17 Gen Un caldo Natale per la sala parto del Saint Elizabeth di Arusha
Buone notizie dalla Tanzania, precisamente da Arusha, dove una nostra volontaria di Croce Rossa Italiana, ha prestato assistenza ostetrica all’ospedale diocesano Saint Elizabeth di Arusha.
Giulia, ostetrica e Infermiera Volontaria della Croce Rossa Italiana del Comitato di Treviso, è partita a luglio senza l’appoggio di alcuna organizzazione, chiedendo aiuto tramite raccolta fondi ad amici, conoscenti e non. Grazie alla generosità di tanti si è trovata a lavorare fianco a fianco alle ostetriche locali, nei pochi mezzi e risorse a disposizione.
“Non è stato per niente facile, ciò che vediamo in una sala parto italiana non ha niente a che vedere con ciò che ho vissuto lì. Si crede sempre di partire preparati alla miseria, alla sofferenza, alla morte. La verità è che non lo si è mai. Per me assistere alla morte di una neonata prematura di 28 settimane è stato straziante. É nata forte come un leone, piangendo, respirando. Ma i suoi piccoli polmoni non potevano farcela senza l’aiuto di un’incubatrice, senza l’aiuto di un respiratore.

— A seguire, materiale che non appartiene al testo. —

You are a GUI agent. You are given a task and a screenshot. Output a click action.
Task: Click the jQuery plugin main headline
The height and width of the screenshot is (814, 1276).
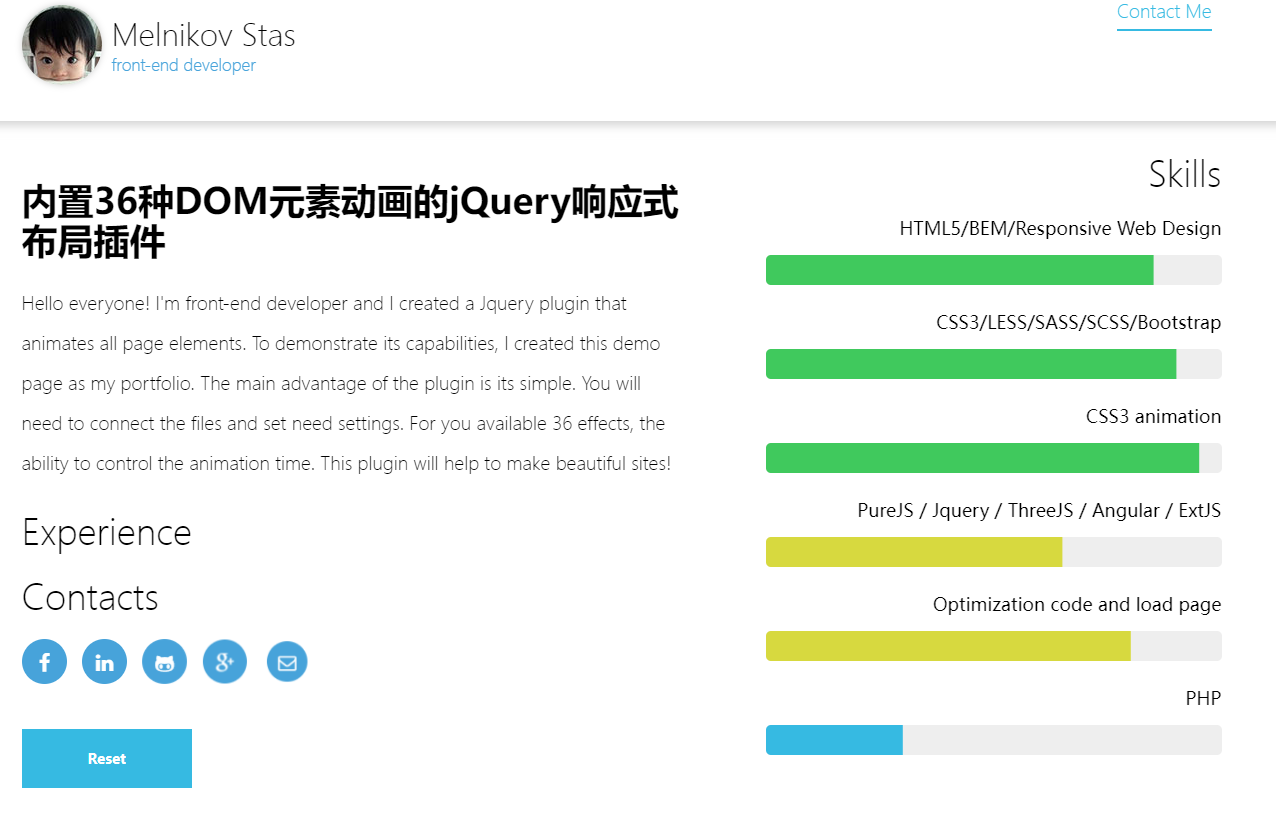click(x=350, y=222)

E così l’ho battezzata, le ho messo il nome Grace, e l’ho vista spirare così. In Italia sarebbe sopravvissuta. É davvero brutta l’impotenza. A questo non si è mai pronti.”
Grazie ai fondi raccolti é riuscita a finanziare la riparazione dell’isola neonatale per la sala operatoria.
“Quando sono arrivata in sala parto c’era un’unica isola neonatale, per tutti i bimbi. La sala operatoria invece non aveva che un tavolino, con una lampada. Sono allucinata quando l’ho vista perché la prima cosa da fare per la rianimazione neonatale è proprio mantenere la temperatura e queste creature invece dopo un cesareo si beccavano uno sbalzo termico di 17 gradi. C’era un’isola neonatale inizialmente, ma si era rotta e da anni si arrangiavano così. Le morti erano quasi all’ordine del giorno per i più svariati motivi, ma intervenire lì avrebbe voluto dire dare una grossa mano alle mie colleghe, che dire ostetriche era dir poco, dato che dovevano esercitare come medici ginecologi, ostetriche, Infermiere, neonatologhe e anestesiste.
La cosa che mi ha colpito di più è stato vedere la generosità delle persone in particolare della Croce Rossa e di tutti i soci: nelle sue tre componenti ha contribuito indistintamente a rendere possibile questo sogno, facendomi sentire orgogliosa dell’associazione di cui faccio parte. Un grande gesto di solidarietà che mi ha fatto sentire realmente parte di una grande famiglia.”
Alla fine, con tempi del tutto africani, dopo 3 mesi dal suo ritorno in patria, sono arrivate le tanto sperate foto dell’isola neonatale riparata.
Commenta così la fine della sua newsletter ai suoi benefattori: “con l’occasione vi auguro un Buon Natale, pensando a quel bimbo tutto fasciato, come Baby Jesus, e autorizzo tutti quanti ad avere un bel regalo di Natale, perché quest’anno una buona azione l’avete fatta e qualche vita l’avete salvata!”